Des années de travail sur l’épidémiologie humaine (en cherchant à appréhender les modes de transmission de la maladie pour mieux y faire face) et les outils diagnostiques leur ont ainsi déjà permis  de déposer deux brevets. Aujourd’hui, un laboratoire vétérinaire allemand collabore avec eux. Il a lancé les premières expériences sur le chien. Premières observations attendues dans six mois.

« Si ça marche chez le chien, ça pourrait marcher chez beaucoup d’espèces »

« Mais ça reste fragile, on n’est pas sûr de trouver la bonne protéine candidate », nuance la pharmacienne Nathalie Boulanger, directrice du laboratoire de recherche universitaire sur la borréliose de Lyme.

Après avoir identifié (in vitro sur des cellules, puis dans la peau de souris) des protéines bactériennes précoces, essentielles à la transmission précoce de la bactérie, l’étape suivante consistera à créer des protéines (dites recombinantes), qui induiront des anticorps pour neutraliser les agents infectieux et ainsi protéger l’animal.

Une tique à l'état de nymphe photographiée en laboratoire à Strasbourg.
Une tique à l'état de nymphe photographiée en laboratoire à Strasbourg. - Laboratoire de recherche sur la borréliose de Lyme.

« Si tout va bien, le vaccin pour le chien pourra être développé entre cinq et dix ans, précise encore Benoît Jaulhac. Et si ça marche, ça pourrait marcher chez beaucoup d’espèces. » Et donc pourquoi pas sur l’homme, mais à plus long terme.

« C’est qu’entre ce que vous observez au laboratoire et ce qui se passe chez l’animal dans des conditions naturelles, la différence peut être grande », justifie Nathalie Boulanger. Externalisée pour des raisons logistiques, cette phase expérimentale leur est indispensable pour confirmer leurs observations faites chez la souris.

Développement, en parallèle, d’un nouveau test de diagnostic

En progressant sur la connaissance de la maladie et ses vecteurs, ce groupe multidisciplinaire de chercheurs (médecins, pharmaciens, biologistes et chimistes) avance aussi sur les méthodes de diagnostic, autour du développement d’un nouveau test. Conseils et formation des professionnels de la santé sur la maladie ne sont pas non plus oubliés.

>> A lire aussi : Maladie de Lyme: Une centaine de médecins dénoncent un «sous-diagnostic»

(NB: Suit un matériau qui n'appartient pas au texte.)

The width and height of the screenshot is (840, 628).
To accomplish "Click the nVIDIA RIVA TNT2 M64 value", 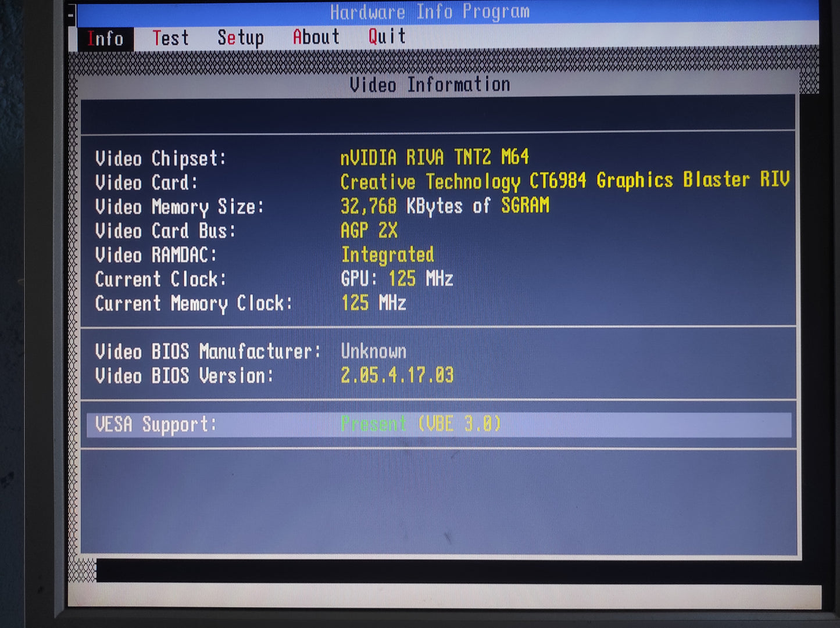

« C’est un ensemble, termine Nathalie Boulanger. La transmission, le rôle de la peau… il faut comprendre ces questions afin de développer les outils pour bloquer la maladie. » Pas seulement parce que la région est particulièrement touchée (c’est d’ailleurs loin d’être la seule), l’Alsace est avec ce groupe strasbourgeois à la pointe dans l’expertise et la recherche sur la borréliose de Lyme.

 

Un partenariat indispensable. Faute d’avoir une animalerie et le personnel nécessaire, les chercheurs strasbourgeois (répartis entre le CNR, l’équipe de recherche universitaire et une équipe du CNRS, l' IPHC de Cronenbourg) laissent un partenaire privé allemand mener la phase d’expérimentation sur le chien. C’est la cellule de valorisation de l’Université de Strasbourg (chargée de l’interface avec les industriels) qui a permis de monter ce partenariat.